2 – É inteiramente falso que, como afirmado no artigo, o MTS tenha recusado a sua participação na reportagem por considerar “que o reconhecimento da profissão não deveria ser sequer um debate”. Embora, naturalmente, essa seja uma posição do movimento, uma vez que se trata da nossa realidade laboral, esta não pode ser apresentada como sendo a nossa justificação para a recusa de participação na reportagem – seria, aliás, bastante estranho que o fosse uma vez que o MTS se vem pronunciando publicamente sobre o tema, aceitando assim participar nesse debate público. O verdadeiro motivo da nossa recusa é bastante claro na troca de mensagens de email entre a autora do artigo, Sofia Craveiro, e a equipa do MTS, que passamos a citar:

“De: Sofia <sofia.craveiro@gerador.eu>11/05/2023, 18:52
para MOVIMENTOTS

Olá Maria,  No seguimento da nossa conversa telefónica, venho acrescentar algumas informações sobre o meu trabalho. (…) Conforme tinha referido, pretendo fazer-vos algumas questões sobre a regulamentação - assim é que é - da prostituição em Portugal e a despenalização do lenocínio. Vou ouvir testemunhos contra e a favor, sendo as vossas declarações integradas depois numa reportagem abrangente. (…)”

-----  
De: Movimento dxs trabalhadores do sexo MTS <movimentots@gmail.com>
12/05/2023, 15:43
para Sofia

Olá Sofia, Obrigada pelo contacto com a nossa associação. De momento a posição do MTS é a de não entrar em debates, palestras, entrevistas que apresentem também a visão abolicionista. Infelizmente as nossas palavras são sempre distorcidas e descontextualizadas. Quando em debates somos constantemente interrompidos e desrespeitados.  Se no futuro quiserem falar connosco sem ter de ser um 'prós e contras' com pessoas que nunca fizeram o nosso trabalho, estaremos disponíveis. A equipa do MTS.”  
   

Fica, assim, claro que a recusa do MTS foi justificada com a intenção do Gerador de dar voz, na mesma reportagem, a organizações de caráter abolicionista, compostas e dirigidas por pessoas que não são, nem nunca foram, trabalhadorxs do sexo e que não sofrem na pele as consequências dos regimes legais sobre trabalho sexual, organizações que insistem em silenciar e substituir-se às vozes próprias dxs trabalhadorxs do sexo, assim como insistem na amálgama abusiva entre o trabalho sexual e crimes como o tráfico de seres humanos ou a exploração sexual.

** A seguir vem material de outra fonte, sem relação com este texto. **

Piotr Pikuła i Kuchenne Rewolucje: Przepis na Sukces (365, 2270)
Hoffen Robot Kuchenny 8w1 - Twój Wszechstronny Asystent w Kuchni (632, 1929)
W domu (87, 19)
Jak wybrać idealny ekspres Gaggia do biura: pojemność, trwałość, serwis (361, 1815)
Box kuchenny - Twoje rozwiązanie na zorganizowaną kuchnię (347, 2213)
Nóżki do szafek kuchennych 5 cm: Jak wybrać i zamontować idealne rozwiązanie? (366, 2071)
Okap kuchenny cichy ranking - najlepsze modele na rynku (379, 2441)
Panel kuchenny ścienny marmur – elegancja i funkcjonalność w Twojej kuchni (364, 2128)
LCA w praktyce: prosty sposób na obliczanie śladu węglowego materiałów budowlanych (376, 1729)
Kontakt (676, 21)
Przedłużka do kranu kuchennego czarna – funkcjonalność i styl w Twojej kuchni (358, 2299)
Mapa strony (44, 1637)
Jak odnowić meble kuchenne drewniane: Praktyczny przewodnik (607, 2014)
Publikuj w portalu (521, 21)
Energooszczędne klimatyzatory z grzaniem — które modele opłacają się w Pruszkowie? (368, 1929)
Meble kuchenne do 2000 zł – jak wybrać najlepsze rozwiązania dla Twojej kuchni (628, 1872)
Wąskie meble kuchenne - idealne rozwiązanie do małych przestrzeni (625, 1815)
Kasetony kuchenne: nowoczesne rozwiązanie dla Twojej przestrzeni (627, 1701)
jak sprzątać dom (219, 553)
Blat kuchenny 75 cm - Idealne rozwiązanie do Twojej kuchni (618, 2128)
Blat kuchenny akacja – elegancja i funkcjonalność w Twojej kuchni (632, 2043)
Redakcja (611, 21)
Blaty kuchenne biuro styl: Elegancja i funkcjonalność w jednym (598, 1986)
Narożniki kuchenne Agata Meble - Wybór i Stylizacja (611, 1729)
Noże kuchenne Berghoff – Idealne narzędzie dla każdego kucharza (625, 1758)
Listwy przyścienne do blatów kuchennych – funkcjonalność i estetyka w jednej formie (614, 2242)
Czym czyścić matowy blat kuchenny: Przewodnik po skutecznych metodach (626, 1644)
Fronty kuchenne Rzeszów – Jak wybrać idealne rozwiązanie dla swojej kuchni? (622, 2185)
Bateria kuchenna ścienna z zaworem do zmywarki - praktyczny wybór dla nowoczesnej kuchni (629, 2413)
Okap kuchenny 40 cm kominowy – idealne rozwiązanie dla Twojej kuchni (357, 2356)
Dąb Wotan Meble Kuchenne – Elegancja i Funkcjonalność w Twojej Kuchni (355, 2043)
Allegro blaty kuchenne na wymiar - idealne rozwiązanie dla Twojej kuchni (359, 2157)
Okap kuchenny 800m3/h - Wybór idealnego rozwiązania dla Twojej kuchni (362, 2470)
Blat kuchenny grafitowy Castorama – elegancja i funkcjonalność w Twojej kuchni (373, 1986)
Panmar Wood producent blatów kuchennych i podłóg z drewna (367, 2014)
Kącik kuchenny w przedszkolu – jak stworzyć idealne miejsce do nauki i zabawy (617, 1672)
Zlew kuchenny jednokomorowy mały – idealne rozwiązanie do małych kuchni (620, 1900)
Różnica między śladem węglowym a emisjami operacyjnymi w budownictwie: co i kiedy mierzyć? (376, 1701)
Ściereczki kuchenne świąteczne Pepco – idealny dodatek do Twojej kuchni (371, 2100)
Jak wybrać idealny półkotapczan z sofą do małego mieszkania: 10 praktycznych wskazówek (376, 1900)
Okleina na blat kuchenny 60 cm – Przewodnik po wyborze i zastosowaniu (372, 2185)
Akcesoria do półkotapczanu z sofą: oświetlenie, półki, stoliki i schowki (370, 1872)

Não questionamos o dever jornalístico de ouvir diferentes partes em qualquer temática, no entanto reservamo-nos o direito de questionar quem é que é considerado “parte” na temática do trabalho sexual: se as pessoas que o fazem, se organizações que ativamente contribuem para o reforço do estigma e da perseguição contra xs trabalhadorxs do sexo e que consideram saber melhor do que nós o que é melhor e mais adequado para as nossas próprias vidas. Na verdade, só uma falha na compreensão da noção de lugar de fala e numa verdadeira apreensão do tema do reconhecimento do trabalho sexual como uma questão de direitos humanos permite compreender que organizações abolicionistas sejam consideradas como um parte neste debate. Não o são, da mesma forma que para falar de racismo não se contrapõem as vozes das comunidades racializadas com vozes brancas ou com vozes de organizações racistas, ou que não se contrapõem as vozes de mulheres a vozes de homens ou às de organizações misóginas para abordar as questões da violência de género. Tal equivaleria – e equivale – a estabelecer uma falsa equivalência de legitimidade entre quem sofre e quem perpetua estas realidades, e entre as vozes das próprias pessoas afetadas e outras que abusivamente entendem saber melhor do que as próprias e ter direito a pronunciar-se silenciando as vozes das próprias. Entristece-nos sinceramente que esta opção editorial venha ensombrar uma reportagem, no geral, bastante abrangente, informativa e de grande qualidade.  

Nota editorial

A jornalista e autora da reportagem lamenta as imprecisões no texto em relação à posição dos Movimento dos Trabalhadorx do Sexo e garante a imediata retificação dos mesmos. A par disto, Sofia Craveiro esclarece que a inclusão de opiniões de movimentos e pessoas que defendem a abolição do trabalho sexual era necessária para enquadrar as diferentes visões da questão, garantindo assim o contraditório a que obriga a ética jornalística.